The move could be protection against potential regulatory changes to tax inversion mergers similar to the Burger king-Tim Hortons deal
NEW YORK—Not even a month after flatly rejecting a takeover bid by two Brazilian companies, Chiquita will open its books to them.
Should Chiquita eventually see eye-to-eye with the investment firm Safra Group and Cutrale Group, a juice company, it could scuttle a proposed tie up with the Irish fruit company Fyffes, a merger that is far along in the process.
Chiquita did not elaborate on why it had decided to talk with the Brazilian group and sign a confidentiality agreement. It said that it would “allow Cutrale/Safra to conduct due diligence, including access to a data room and its management team.”

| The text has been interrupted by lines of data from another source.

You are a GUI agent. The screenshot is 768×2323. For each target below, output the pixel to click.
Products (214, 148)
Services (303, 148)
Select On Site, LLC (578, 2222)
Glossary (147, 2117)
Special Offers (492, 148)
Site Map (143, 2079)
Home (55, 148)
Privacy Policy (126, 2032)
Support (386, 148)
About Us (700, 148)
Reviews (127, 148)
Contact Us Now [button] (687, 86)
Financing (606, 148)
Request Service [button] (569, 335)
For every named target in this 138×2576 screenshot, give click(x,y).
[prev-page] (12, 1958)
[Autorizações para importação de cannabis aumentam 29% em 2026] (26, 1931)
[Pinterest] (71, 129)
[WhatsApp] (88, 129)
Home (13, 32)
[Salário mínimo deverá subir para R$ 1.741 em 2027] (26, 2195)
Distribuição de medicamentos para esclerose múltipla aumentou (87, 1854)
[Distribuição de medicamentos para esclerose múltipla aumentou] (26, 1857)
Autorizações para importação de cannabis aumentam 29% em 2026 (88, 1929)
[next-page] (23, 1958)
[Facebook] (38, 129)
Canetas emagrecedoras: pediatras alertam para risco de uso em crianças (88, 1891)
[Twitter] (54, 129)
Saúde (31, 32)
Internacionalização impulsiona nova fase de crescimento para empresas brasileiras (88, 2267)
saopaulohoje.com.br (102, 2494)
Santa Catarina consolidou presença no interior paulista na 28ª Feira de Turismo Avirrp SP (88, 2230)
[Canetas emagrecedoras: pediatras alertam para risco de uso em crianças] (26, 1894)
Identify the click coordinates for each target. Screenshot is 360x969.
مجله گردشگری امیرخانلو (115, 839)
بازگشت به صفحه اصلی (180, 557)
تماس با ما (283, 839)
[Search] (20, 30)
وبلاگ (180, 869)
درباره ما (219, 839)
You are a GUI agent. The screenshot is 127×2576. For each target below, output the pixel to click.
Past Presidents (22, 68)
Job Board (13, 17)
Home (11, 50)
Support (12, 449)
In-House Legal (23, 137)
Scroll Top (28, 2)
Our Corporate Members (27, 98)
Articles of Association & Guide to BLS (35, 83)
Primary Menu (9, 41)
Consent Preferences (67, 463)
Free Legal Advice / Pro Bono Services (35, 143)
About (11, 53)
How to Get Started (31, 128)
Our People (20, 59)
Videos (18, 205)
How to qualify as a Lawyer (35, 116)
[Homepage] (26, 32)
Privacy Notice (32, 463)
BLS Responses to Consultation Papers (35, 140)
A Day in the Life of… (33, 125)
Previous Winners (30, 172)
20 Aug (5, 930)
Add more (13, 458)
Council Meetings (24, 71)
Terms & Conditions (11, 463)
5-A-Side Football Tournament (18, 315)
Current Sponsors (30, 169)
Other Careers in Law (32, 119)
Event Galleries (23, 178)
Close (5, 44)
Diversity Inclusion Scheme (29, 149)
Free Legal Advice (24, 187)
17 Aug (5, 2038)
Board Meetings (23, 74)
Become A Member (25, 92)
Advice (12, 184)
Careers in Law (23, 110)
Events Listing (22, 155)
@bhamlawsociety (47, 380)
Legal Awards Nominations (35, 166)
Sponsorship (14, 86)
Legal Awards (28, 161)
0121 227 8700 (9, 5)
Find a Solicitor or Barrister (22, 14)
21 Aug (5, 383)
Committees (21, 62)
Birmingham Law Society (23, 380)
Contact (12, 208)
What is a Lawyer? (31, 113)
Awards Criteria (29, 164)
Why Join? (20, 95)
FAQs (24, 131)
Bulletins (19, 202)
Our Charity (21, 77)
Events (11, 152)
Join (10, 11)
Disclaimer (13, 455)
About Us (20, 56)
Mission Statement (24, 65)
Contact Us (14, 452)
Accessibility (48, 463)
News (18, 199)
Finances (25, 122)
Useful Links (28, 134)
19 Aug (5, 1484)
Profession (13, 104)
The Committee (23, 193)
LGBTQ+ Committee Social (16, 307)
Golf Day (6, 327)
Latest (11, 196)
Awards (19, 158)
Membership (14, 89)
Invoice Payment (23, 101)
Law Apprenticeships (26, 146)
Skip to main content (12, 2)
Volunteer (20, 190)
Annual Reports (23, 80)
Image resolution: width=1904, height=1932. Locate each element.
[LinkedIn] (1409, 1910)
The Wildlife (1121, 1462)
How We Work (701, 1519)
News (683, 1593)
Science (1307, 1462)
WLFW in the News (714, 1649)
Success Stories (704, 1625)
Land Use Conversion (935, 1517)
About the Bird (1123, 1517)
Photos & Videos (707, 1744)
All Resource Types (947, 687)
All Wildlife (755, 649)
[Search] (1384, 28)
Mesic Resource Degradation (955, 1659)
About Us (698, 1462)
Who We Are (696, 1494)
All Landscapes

But Chiquita has been pressured to do so by two proxy advisory firms, and company shares have been depressed.
There has also been pushback on a national level against the type of deal Chiquita is trying to engineer with Fyffes.
The new company, called ChiquitaFyffes PLC, with a new headquarters in Ireland, would allow Chiquita to lower its U.S. tax rate.
Treasury Secretary Jacob said this week that the Obama administration would decide “in the very near future” what it could do to make it less profitable for U.S. companies to shift their legal addresses to other countries, a manoeuvr called an “inversion.”
Political leaders like Sen. Dick Durbin of Illinois, the No. 2 Democrat in the Senate, have lashed out at inversions, saying that they increase the tax burden on everyone else.
Another major U.S. corporation, Walgreen Co., ditched an inversion plan last month under rising political heat.
Safra and Cutrale offered $611 million for Chiquita. The proposed merger with Fyffes is an all-stock deal that would move Chiquita’s company headquarters from Charlotte, N.C., to Dublin, where Fyffes is based.